R.I.P. Sally Ride. One of my childhood heroes. I was obsessed with space as a kid. I spent hours reading H.A. Rey’s guide to the Constellations, building rocket ships with legos, and staring up at the night sky. I had my athlete heroes in poster form on my wall, but alongside Ken Griffey, Jr. and Mario Lemieux were pictures of Yuri Gagarin, Buzz Aldrin and Sally Ride, in places of honor. I remember the Challenger explosion as if it was yesterday. I was jumping off of a step, pretending to be the Shuttle while listening on the radio. The loss that day was indescribable to a six year old, and still is among my saddest memories to this day. But, perhaps perversely, my knowledge that Ms. Ride had not been aboard helped me see a future for space in the light of the disaster, and her outspoken work in the post-disaster critiques and analyses gave me hope that all efforts would be made to make another such disaster less likely.
She boldly went where no ONE had gone before. Honestly, Star Trek’s iconic opening sequence changed from “No Man” to “No One” after Ms. Ride’s flight on STS-7. Unlike Tereshkova, whose flight was admittedly more of a propaganda exercise, Ride earned her way into the Astronaut program, the first woman to do so. That opened the door to my young mind. If a girl, cooties-ridden and all that, could be an astronaut, one of the modern titans flying through the heavens... then there was nothing a girl couldn’t do. She was my first realization and catalyst for my childhood feminism. If a girl could be an astronaut, I had no place to tell a girl that they couldn’t do something, and I was damn sure going to stand up and point that out if somebody else tried it with my sister or one of my friends.
I’ve tried to illustrate how much Sally Ride meant to me and my development, but I feel as though my words are woefully inadequate to such an inspiring life. So, I’ll steal hers:
“And we need to focus on the science to keep learning more and more. If we start experimenting with the planet, we could get ourselves in trouble. If we are going to be smart, we had better be really smart.” (src: http://www.ala.org/offices/resources/ride)

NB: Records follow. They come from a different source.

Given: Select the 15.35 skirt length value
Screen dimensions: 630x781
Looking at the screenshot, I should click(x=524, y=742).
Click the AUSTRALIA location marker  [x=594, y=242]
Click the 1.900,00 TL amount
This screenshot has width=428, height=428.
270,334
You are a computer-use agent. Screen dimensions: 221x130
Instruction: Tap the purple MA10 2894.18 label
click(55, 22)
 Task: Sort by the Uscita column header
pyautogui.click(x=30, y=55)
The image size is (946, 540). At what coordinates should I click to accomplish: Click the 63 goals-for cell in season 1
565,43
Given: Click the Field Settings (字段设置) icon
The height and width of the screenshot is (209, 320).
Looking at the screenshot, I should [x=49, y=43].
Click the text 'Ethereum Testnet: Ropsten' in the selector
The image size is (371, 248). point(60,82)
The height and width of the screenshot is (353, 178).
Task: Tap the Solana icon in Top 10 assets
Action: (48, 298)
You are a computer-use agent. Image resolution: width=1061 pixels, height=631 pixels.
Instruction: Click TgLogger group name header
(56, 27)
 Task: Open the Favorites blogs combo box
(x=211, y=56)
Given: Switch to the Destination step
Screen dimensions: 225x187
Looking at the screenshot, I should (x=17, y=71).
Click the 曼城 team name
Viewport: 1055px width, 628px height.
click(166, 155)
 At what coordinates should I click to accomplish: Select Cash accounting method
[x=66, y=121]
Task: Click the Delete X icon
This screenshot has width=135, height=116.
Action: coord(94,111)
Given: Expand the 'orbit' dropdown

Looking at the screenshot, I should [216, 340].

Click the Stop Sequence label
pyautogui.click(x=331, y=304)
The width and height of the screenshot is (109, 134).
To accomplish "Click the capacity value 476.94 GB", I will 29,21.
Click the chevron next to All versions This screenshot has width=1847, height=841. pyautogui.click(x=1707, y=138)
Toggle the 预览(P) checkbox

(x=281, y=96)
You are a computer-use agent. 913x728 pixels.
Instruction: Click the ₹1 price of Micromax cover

For as impactful as she was for my developing viewpoint on the role, there’s no mention of gender. That’s the brilliance of her legacy. We should not limit (as I regrettably may have here) our admiration to solely her inspiration for young girls (I clearly was inspired as a youth with a Y chromosome), but who knows how many young girls she inspired to not take "You're a girl, you can't do that" for an answer? Perhaps the noblest epitaph I can offer her memory is that if my wife and I ever have a daughter, I can only hope she will embody the brilliance and strength of this true american heroine.